Céideadh · Co. Roscommon
Where the last of the Irish bards is buried, and once a year the harps come back to find him.
Keadue is a tiny village in the north of Roscommon, up against the Leitrim and Sligo borders, on the R284 between Arigna and Ballyfarnon. About a hundred and fifty people live here. It exists on the map for one reason, and that reason has been dead since 1738.
Turlough O'Carolan, the blind harper, the last of the Irish bards, is buried two kilometres away at Kilronan Abbey. He was raised near here under the patronage of the MacDermott Roe family, learned the harp, lost his sight to smallpox as a young man, and spent the rest of his life riding from house to house composing tunes for the people who fed him. Over 200 of them survived. He lies in the MacDermott Roe crypt at the abbey, and every August the village fills with harpers who have come to remember him at the O'Carolan Harp Festival, running since 1978.
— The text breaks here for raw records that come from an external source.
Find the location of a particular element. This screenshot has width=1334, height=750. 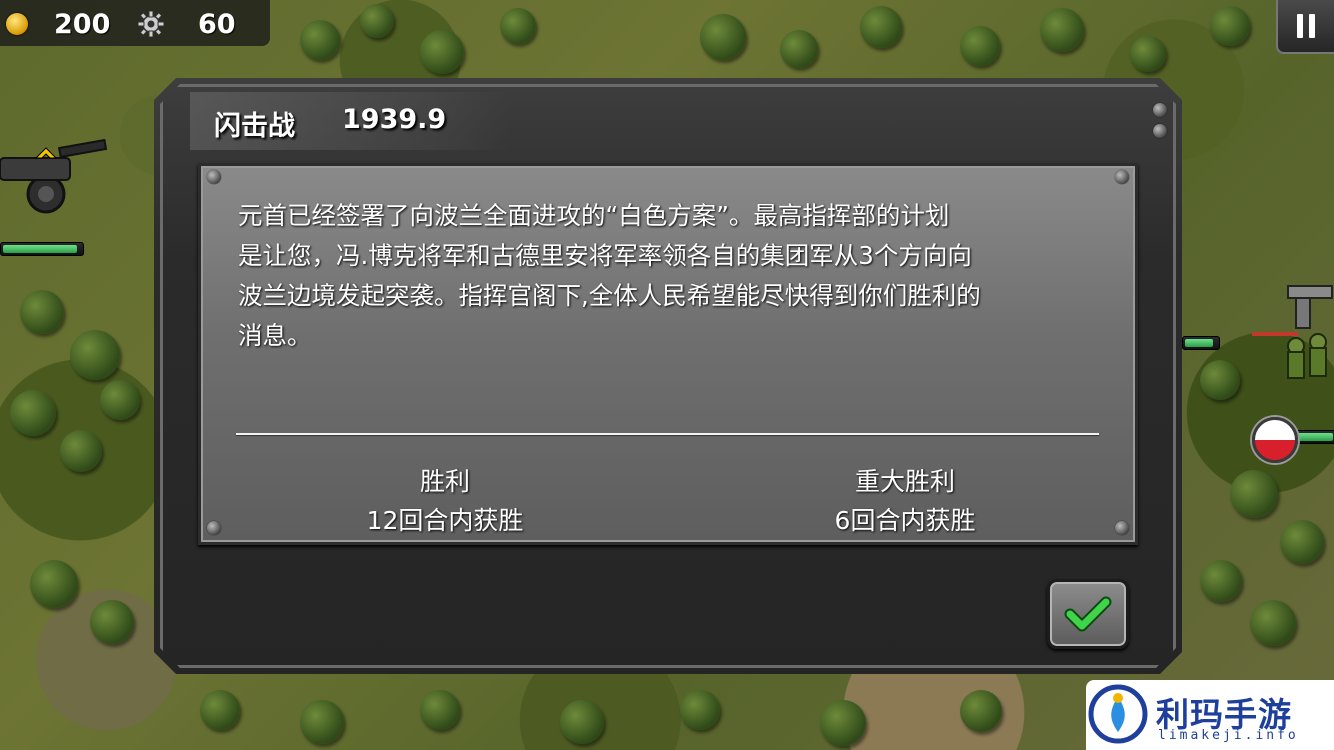

briefing-line: 消息。 is located at coordinates (275, 336).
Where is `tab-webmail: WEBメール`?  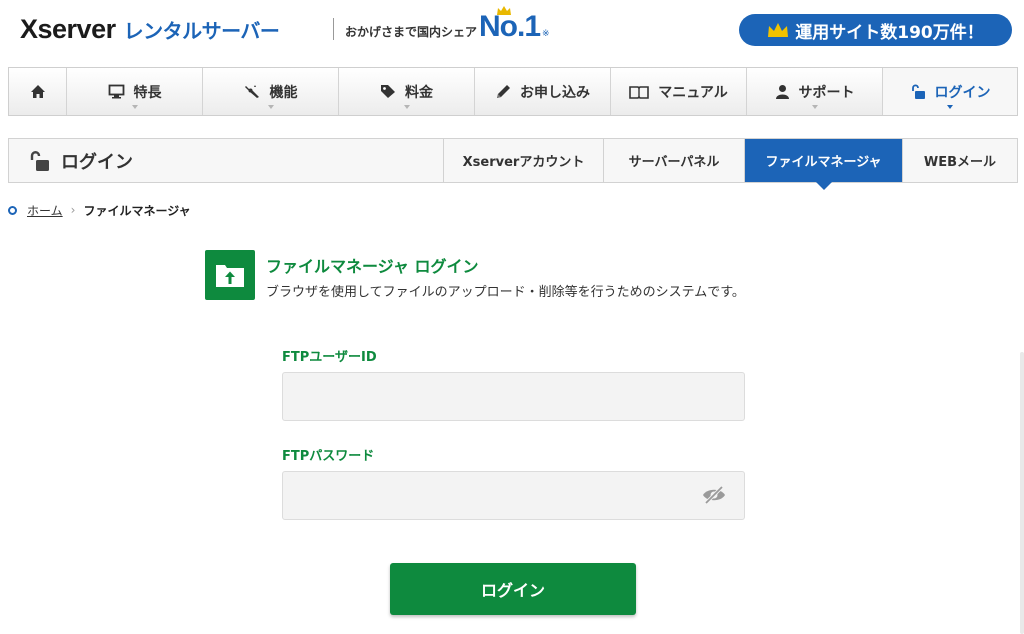 tab-webmail: WEBメール is located at coordinates (960, 160).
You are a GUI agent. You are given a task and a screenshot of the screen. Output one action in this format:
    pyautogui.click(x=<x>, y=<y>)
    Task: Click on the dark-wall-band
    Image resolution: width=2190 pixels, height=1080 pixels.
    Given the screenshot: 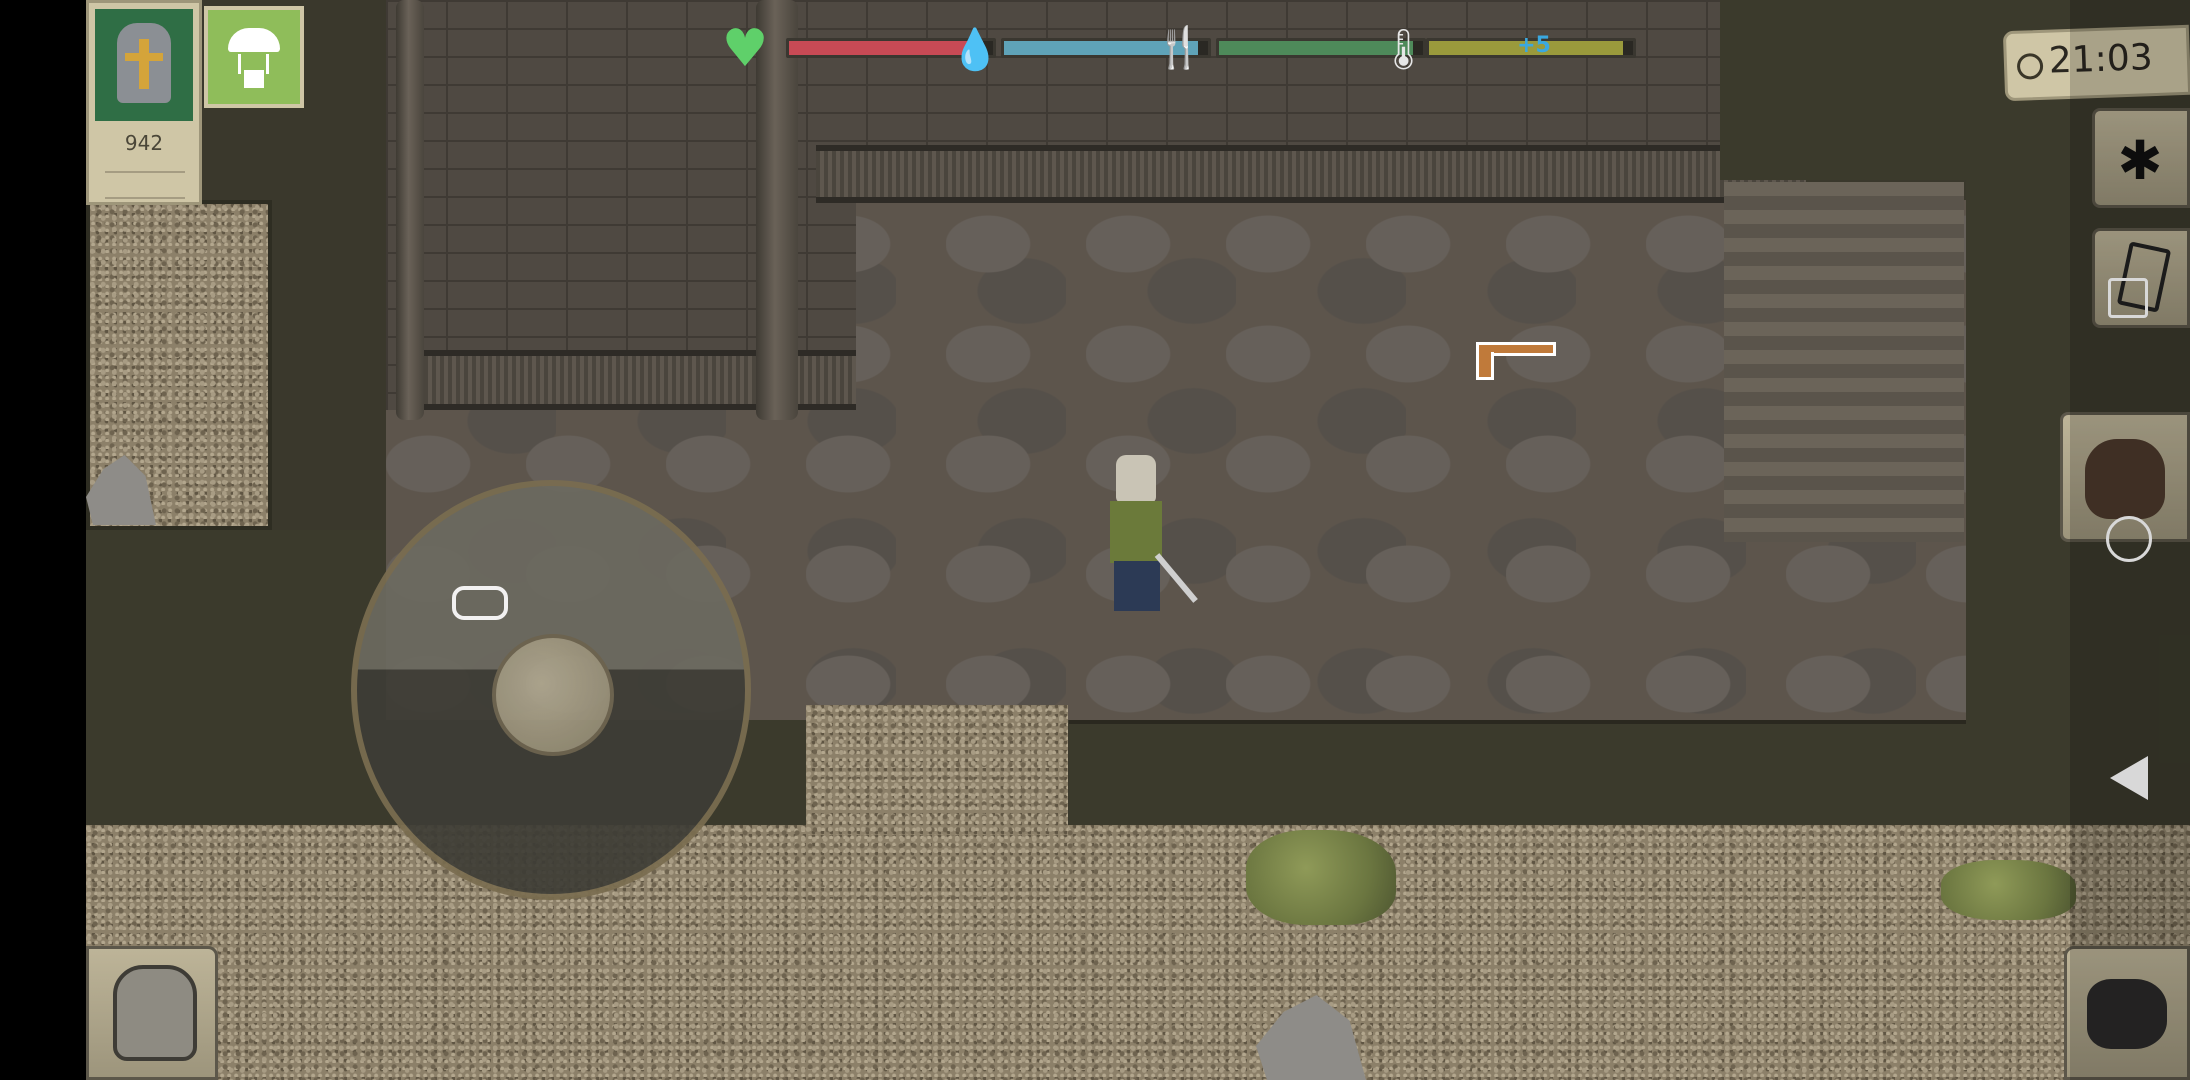 What is the action you would take?
    pyautogui.click(x=1518, y=774)
    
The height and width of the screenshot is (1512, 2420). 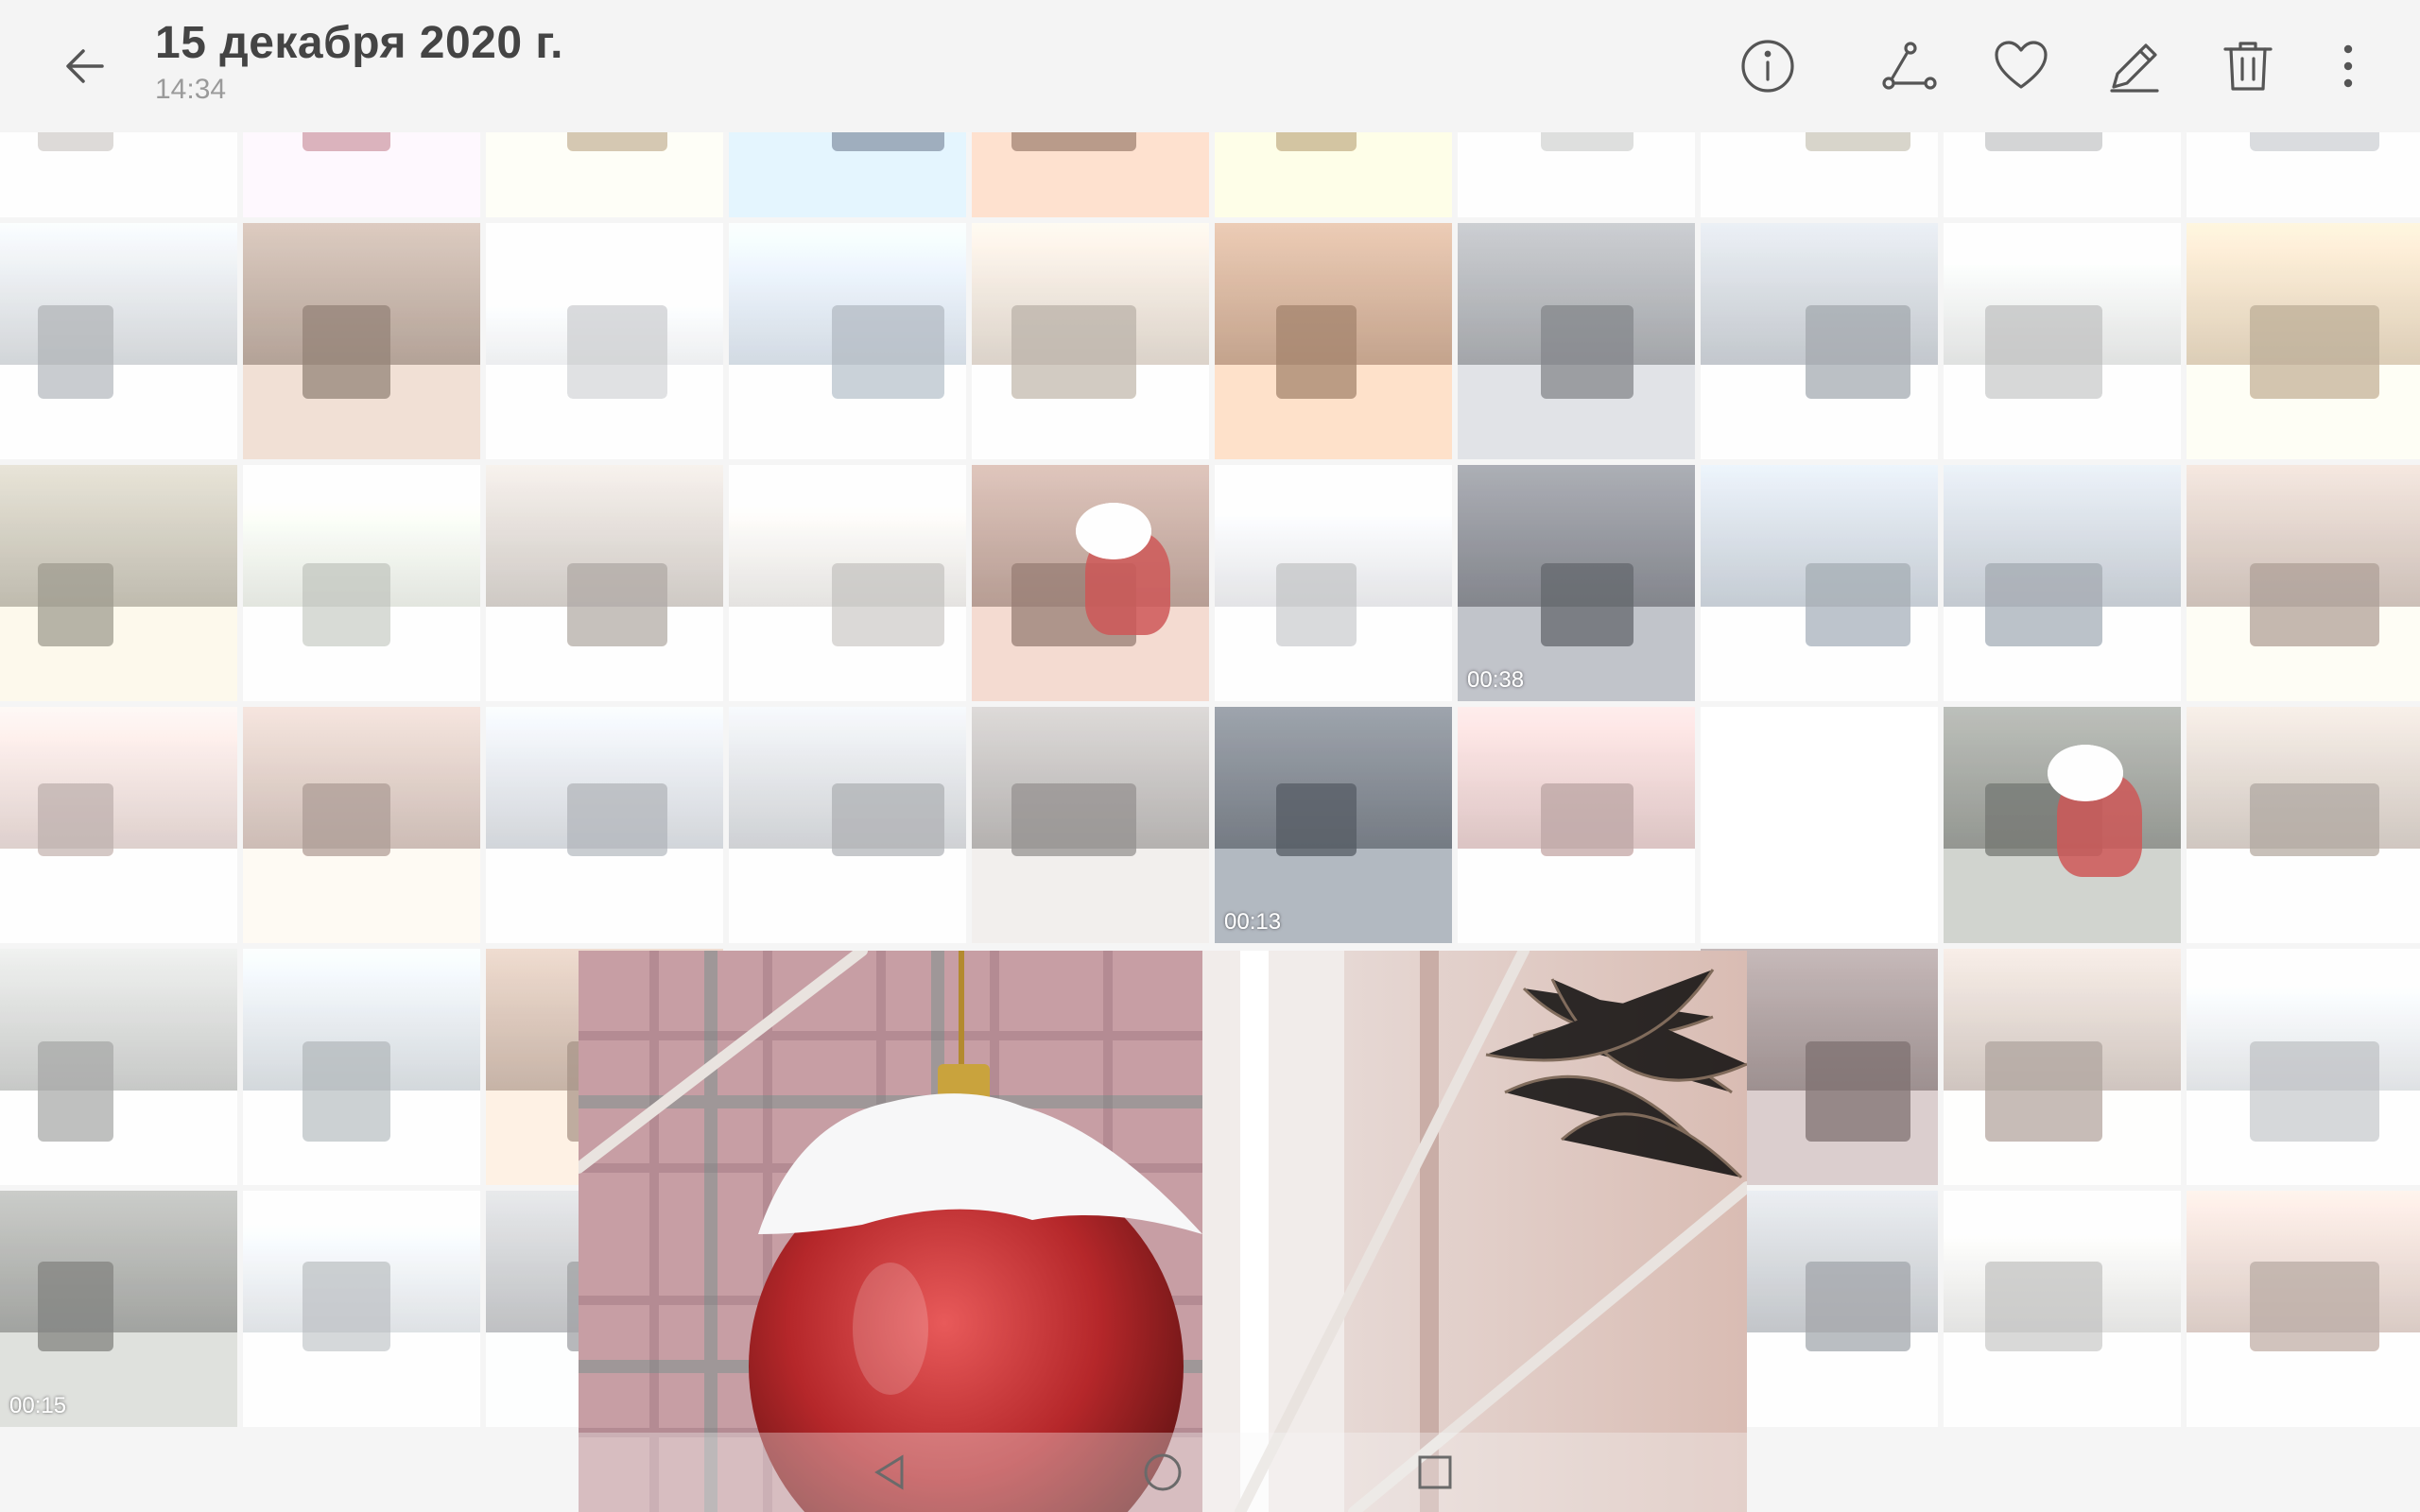 What do you see at coordinates (1820, 341) in the screenshot?
I see `photo-thumbnail-church-distance` at bounding box center [1820, 341].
The rest of the year it is a quiet, very well-kept village - twice the All-Ireland Tidy Towns champion, in 1993 and 2003, which for a place this size is genuinely remarkable. There is one pub, a heritage park, a holy well, a ruined abbey, and a four-star castle hotel on the lake. That is the whole inventory, and it is honest about it.
Come for the festival, or come for the walking. The Lough Meelagh and Knockranny Wood loop starts at the edge of the village, and the Miners Way trails run the old paths up to the Arigna coalfields. If you need restaurants and nightlife, this is not your village. If you want a harp tune at a graveside and a lake to walk around, it is exactly right.